Nearly two decades after suffering a brainstem stroke at the age of 30 that left her unable to speak, a woman in the US regained the ability to turn her thoughts into words in real time thanks to a new brain-computer interface (BCI) process.
By analyzing her brain activity in 80-millisecond increments and translating it into a synthesized version of her voice, the innovative method by US researchers dispelled a frustrating delay that plagued previous versions of the technology.
Our body's ability to communicate sounds as we think them is a function we often take for granted. Only in rare moments when we're forced to pause for a translator, or hear our speech delayed through a speaker, do we appreciate the speed of our own anatomy.
For individuals whose ability to shape sound has been severed from their brain's speech centers, whether through conditions such as amyotrophic lateral sclerosis or lesions in critical parts of the nervous system, brain implants coupled to specialized software have promised a new lease on life.
A number of BCI speech-translation projects have seen monumental breakthroughs recently, each aiming to whittle away at the time taken to generate speech from thoughts.
Most existing methods require a complete chunk of text to be considered before software can decipher its meaning, which can significantly drag out the seconds between speech initiation and vocalization.
Not only is this unnatural, it can also be frustrating and uncomfortable for those using the system.
"Improving speech synthesis latency and decoding speed is essential for dynamic conversation and fluent communication," the researchers from the University of California in Berkeley and San Francisco write in their published report.
This is "compounded by the fact that speech synthesis requires additional time to play and for the user and listener to comprehend the synthesized audio," explains the team, led by University of California, Berkeley computing engineer Kaylo Littlejohn.
What's more, most existing methods rely on the 'speaker' training the interface by overtly going through the motions of vocalizing. For individuals who are out of practice, or have always had difficulty speaking, providing their decoding software with enough data might be a challenge.
To overcome both of these hurdles, the researchers trained a flexible, deep learning neural network on the 47-year-old participant's sensorimotor cortex activity while she silently 'spoke' 100 unique sentences from a vocabulary of just over 1,000 words.
Littlejohn and colleagues also used an assisted form of communication based on 50 phrases using a smaller set of words.
Unlike previous methods, this process did not involve the participant attempting to vocalize – just to think the sentences out in her mind.
The system's decoding of both methods of communication was significant, with the average number of words per minute translated close to double that of previous methods.
Importantly, using a predictive method that could continuously interpret on the fly allowed the participant's speech to flow in a far more natural manner that was 8 times faster than other methods.

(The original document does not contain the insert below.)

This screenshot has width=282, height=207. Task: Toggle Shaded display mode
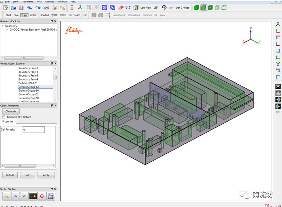44,15
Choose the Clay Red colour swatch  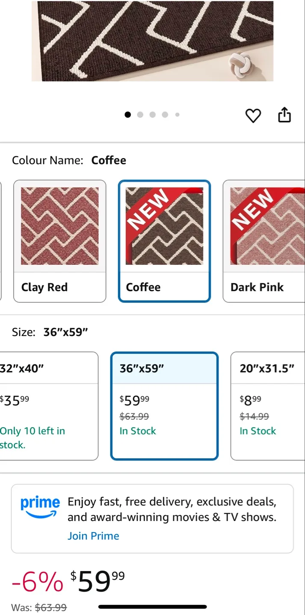(x=59, y=240)
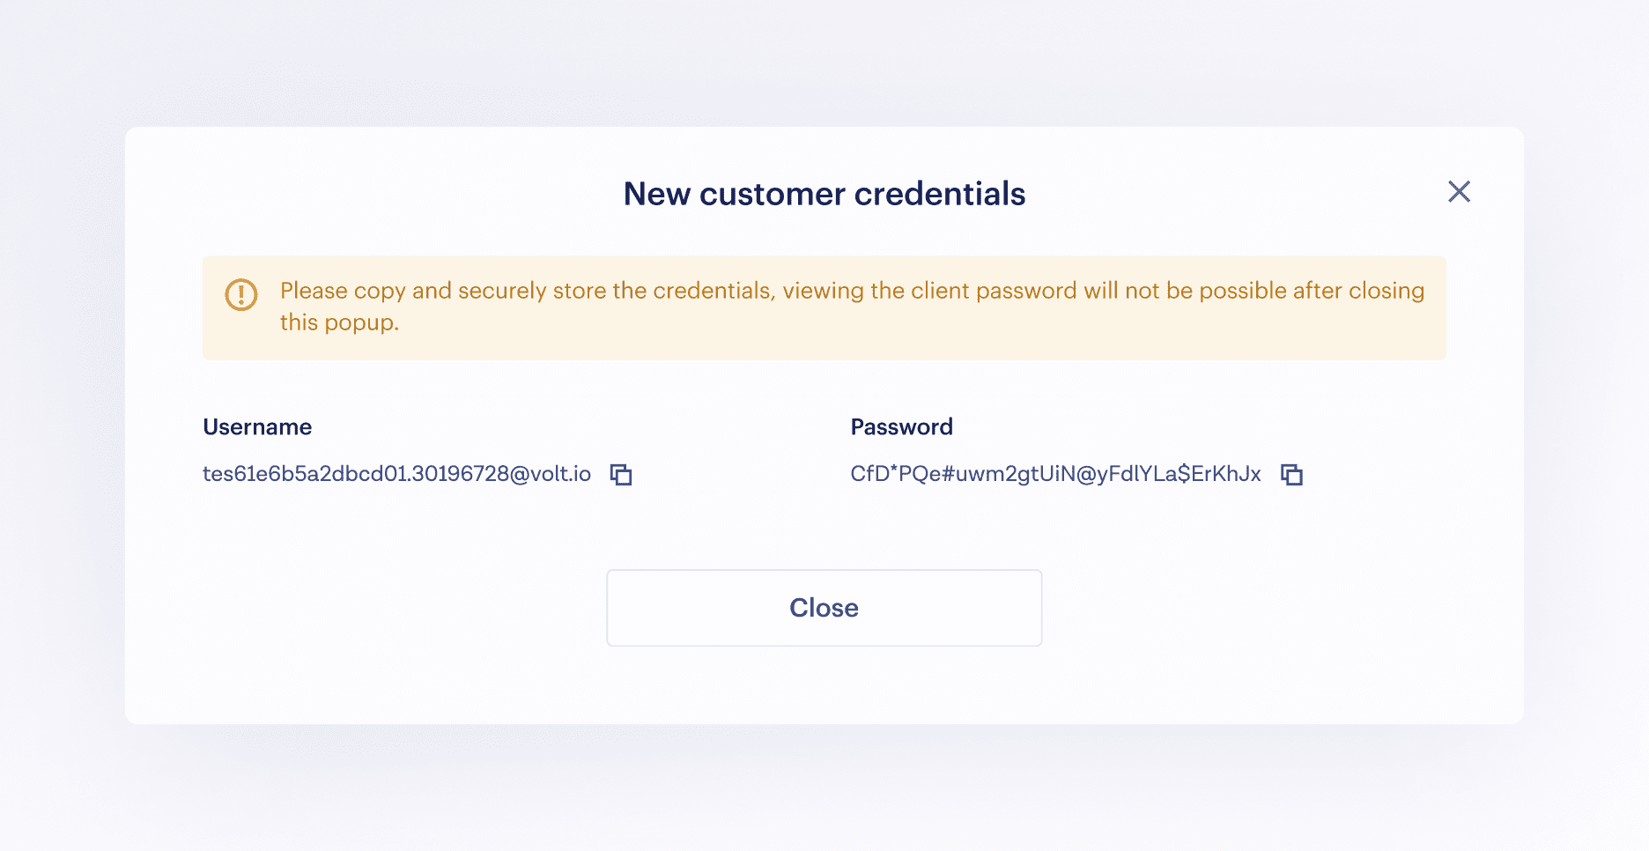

It even sounded like her own voice, thanks to a voice synthesis program based on prior recordings of her speech.
Running the process offline without limitations on time, the team showed their strategy could even interpret neural signals representing words it hadn't been deliberately trained on.
The authors note there is still much room for improvement before the method could be considered clinically viable. Though the speech was intelligible, it fell well short of methods that decode text.
Considering how far the technology has come in just a few years, however, there is reason to be optimistic that those without a voice could soon be singing the praises of researchers and their mind-reading devices.
This research was published in Nature Neuroscience.